The number of reboots, sequels and spinoffs are all evidence that culture is stuck, producing little innovation for all of the time consumers spend watching and listening. As Adelaide’s Marc Guldimann explains, one culprit is media metrics, which, in a race to the bottom toward lower-attention placements, inadvertently created incentives for low-quality content.

Have you noticed that our cultural landscape seems to be stuck on repeat? From Top Gun and Cobra Kai to Barney the Dinosaur, we’re bombarded with reboots of past entertainment franchises like never before.

Indeed, over a 25-year period, starting in 1993, the number of movie remakes, prequels, sequels, and spinoffs in the top 20 annual grossing films increased by 700% – and that’s as of 2018! Last year, The New York Times film critic A.O. Scott announced he was leaving his job after 23 years, with the quip, “I’m tempted to say that the sky is still falling, or falling again, and that it’s the same old sky.” For him, it was a way to express that “The cultural space in which the movies I care most about have flourished seems to be shrinking.”

But it’s not just movies and TV. Old songs now represent 70% of the US music market. Fashion hasn’t changed significantly in decades. (A time traveler from 2002 might think they’d never left, judging from all the cargo pants, hoodies and Crocs.) Everything from book covers to car design now appears increasingly homogeneous.

In short, our culture isn’t just shrinking, it’s stuck. Where decades of the past had their own distinct style, the last 20 years seem to bleed together.

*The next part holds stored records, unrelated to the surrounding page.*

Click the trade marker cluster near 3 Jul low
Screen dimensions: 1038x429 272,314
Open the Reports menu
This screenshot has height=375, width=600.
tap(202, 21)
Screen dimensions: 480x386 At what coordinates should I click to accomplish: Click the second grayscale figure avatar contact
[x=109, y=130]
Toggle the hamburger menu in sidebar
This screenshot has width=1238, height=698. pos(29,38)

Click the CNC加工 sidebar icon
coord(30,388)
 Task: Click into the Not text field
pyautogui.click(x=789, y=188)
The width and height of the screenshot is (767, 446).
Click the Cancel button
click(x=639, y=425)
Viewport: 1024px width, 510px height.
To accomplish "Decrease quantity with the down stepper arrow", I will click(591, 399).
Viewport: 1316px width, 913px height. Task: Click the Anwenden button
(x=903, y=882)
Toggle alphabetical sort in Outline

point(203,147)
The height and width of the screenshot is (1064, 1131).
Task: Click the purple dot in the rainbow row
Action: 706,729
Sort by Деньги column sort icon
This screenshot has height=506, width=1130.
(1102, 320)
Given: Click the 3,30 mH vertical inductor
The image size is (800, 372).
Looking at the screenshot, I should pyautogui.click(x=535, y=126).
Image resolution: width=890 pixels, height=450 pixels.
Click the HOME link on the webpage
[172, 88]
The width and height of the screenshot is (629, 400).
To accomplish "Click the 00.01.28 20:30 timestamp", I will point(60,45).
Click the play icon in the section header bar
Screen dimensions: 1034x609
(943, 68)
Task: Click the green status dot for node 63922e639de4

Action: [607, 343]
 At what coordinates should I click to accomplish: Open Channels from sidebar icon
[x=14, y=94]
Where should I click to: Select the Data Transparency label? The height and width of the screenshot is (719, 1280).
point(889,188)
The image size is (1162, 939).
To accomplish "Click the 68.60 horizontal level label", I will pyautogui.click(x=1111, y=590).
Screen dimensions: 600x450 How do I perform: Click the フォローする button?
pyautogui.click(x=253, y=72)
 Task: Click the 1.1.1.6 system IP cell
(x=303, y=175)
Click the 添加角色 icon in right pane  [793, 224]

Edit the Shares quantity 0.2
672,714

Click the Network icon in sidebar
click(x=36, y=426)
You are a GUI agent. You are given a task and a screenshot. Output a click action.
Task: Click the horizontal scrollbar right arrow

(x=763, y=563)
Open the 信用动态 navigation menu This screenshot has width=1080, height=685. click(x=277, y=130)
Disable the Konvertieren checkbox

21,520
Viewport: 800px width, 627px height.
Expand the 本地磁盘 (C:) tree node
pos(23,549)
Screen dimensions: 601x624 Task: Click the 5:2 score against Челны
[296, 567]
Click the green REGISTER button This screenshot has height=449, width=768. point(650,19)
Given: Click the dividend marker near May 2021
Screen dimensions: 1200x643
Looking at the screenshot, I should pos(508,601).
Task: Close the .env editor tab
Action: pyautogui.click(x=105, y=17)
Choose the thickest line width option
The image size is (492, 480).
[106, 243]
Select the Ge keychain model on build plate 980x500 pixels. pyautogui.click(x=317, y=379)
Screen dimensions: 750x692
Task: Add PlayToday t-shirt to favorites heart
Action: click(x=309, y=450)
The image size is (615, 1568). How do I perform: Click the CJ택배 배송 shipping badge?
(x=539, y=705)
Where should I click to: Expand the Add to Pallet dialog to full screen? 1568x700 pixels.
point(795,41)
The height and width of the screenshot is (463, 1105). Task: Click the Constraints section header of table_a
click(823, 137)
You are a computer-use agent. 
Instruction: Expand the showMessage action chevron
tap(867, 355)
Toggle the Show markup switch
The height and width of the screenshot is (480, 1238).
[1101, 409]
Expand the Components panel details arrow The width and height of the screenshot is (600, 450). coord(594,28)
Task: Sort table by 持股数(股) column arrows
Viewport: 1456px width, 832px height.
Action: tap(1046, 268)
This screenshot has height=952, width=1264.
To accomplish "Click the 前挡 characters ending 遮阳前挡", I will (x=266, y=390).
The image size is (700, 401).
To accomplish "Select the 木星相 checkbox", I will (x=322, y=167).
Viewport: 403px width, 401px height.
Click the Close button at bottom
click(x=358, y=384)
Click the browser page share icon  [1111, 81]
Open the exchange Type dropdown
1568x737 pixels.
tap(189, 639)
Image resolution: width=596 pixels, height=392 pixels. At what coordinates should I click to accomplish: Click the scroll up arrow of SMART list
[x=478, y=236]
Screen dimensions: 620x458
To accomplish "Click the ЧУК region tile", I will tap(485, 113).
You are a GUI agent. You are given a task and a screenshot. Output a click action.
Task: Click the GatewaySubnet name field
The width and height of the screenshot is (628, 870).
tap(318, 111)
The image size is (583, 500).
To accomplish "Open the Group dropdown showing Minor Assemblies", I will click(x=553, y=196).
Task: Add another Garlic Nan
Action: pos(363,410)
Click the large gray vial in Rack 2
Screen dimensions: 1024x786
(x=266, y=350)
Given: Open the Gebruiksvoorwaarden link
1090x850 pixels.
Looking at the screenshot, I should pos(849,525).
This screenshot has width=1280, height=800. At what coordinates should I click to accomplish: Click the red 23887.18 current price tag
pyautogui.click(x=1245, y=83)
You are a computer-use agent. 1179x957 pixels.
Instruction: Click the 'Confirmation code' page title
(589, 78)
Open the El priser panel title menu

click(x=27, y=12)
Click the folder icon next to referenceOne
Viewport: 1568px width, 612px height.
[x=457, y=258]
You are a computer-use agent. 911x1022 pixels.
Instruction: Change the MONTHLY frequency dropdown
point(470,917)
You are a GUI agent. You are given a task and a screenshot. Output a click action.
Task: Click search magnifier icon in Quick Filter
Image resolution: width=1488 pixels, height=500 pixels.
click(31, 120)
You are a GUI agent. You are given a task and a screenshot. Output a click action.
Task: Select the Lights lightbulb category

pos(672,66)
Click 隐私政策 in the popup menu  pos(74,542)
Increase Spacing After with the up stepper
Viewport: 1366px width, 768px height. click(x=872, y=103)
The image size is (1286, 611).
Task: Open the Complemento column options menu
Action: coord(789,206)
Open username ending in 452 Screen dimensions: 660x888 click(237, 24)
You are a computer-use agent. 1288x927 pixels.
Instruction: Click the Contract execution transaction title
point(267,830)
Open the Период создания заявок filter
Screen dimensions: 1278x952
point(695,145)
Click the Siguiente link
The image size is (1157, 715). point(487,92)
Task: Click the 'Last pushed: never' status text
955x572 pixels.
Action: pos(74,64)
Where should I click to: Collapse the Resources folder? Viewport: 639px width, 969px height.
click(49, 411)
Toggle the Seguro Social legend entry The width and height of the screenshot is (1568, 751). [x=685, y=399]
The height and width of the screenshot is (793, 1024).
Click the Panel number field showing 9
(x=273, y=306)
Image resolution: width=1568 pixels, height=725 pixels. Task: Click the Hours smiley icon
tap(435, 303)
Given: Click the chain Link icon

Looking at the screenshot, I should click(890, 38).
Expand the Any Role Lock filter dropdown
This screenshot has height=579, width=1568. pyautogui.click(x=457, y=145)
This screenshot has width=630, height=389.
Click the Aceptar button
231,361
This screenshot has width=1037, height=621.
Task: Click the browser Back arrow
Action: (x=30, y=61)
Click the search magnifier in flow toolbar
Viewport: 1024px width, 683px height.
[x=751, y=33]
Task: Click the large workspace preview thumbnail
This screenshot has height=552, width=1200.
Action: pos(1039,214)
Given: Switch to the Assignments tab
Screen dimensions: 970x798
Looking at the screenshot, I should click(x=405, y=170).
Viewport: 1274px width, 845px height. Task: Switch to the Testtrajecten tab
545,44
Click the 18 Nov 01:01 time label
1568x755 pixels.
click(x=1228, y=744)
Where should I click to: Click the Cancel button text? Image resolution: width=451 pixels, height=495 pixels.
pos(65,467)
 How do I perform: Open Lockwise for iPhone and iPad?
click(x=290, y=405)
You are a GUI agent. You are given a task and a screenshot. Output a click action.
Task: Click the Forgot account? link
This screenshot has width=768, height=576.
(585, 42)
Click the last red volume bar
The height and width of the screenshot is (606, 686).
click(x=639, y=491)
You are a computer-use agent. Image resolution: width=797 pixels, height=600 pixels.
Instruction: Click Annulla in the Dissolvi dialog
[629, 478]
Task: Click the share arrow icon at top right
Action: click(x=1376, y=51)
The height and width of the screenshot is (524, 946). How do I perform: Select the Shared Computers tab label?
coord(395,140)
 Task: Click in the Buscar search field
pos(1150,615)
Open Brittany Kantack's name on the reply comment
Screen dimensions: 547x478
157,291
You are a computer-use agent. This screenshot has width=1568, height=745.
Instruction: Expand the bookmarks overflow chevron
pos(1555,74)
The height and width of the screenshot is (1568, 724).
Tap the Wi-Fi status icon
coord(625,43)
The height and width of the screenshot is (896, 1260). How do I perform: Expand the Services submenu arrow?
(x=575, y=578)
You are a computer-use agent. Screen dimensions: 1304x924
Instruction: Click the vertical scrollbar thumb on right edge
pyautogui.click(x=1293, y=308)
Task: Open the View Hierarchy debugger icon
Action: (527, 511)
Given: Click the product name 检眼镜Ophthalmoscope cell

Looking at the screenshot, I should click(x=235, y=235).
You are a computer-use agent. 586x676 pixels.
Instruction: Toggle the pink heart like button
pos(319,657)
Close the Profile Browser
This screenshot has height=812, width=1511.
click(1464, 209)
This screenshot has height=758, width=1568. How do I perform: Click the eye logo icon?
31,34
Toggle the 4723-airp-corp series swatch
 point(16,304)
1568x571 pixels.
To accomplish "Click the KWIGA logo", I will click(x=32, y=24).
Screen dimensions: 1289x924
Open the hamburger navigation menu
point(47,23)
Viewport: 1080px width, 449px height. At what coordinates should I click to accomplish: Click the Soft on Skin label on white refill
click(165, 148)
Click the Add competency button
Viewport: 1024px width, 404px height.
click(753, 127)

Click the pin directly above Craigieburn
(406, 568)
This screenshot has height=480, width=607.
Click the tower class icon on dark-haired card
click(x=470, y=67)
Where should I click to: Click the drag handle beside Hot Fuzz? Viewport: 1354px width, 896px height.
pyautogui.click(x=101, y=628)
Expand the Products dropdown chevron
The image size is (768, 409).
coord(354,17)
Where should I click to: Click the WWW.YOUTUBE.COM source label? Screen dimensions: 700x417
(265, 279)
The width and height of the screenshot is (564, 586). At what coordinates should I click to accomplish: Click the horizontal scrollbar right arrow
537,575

There are numerous theories as to why. Some say the algorithms that curate our content are trained on existing content. The rise of streaming services is also seen as a common culprit, at least in the case of TV, film, and music. With an increasingly crowded battle for market share, it makes good business sense to serve products that already have an audience.

But another unseen factor may be contributing to this culture freeze: the broken media currencies used in marketing and advertising. Understanding, and addressing, this problem might just help unstick culture.

Simply put, companies face two fundamental questions when bringing a product to market:

  1. Will people pay for our product? Let’s call this Appeal Risk.
  2. Can we reach that audience to tell them about it? Let’s call this Reach Risk.

In decades past, the media landscape was homogenous. There were a limited number of formats on TV (:15s, :30s), radio (:30s, :60s), and print (full page). Buying media was never easy, but media quality was far more consistent, and Reach Risk was low.

This allowed advertisers to take a lot of risks with Appeal. Maybe you’re an aging boxer who would like to sell a single-temperature, plastic-encased griddle. Think that selling people rocks as pets might work? Want to produce an intergalactic opera about a farm boy and his caped, heavy-breathing, absentee father who cosplays as an evil space samurai? Knock yourself out.

Those days are long gone. Getting people to pay attention to ads has never been more unpredictable. Today, an advertiser has dozens of options for channels to reach a target audience – everything from retail media networks to programmatic cinema – and the average consumer is served between a few hundred and thousands of ads a day.

Unfortunately, the metrics used to measure the quality of all those impressions, such as viewability, have very little to do with actual quality. In advertising, just as in other markets, opaque quality fuels a race to the bottom, where sellers create as many placements as possible while advertisers focus on finding the lowest-cost impressions.

The resulting feedback loop dilutes the quality of media into ever lower-attention placements and, over time, causes price and quality to dislocate as many sellers draw a line at the experience they’re willing to subject their audience to, while others command premium prices without good reason.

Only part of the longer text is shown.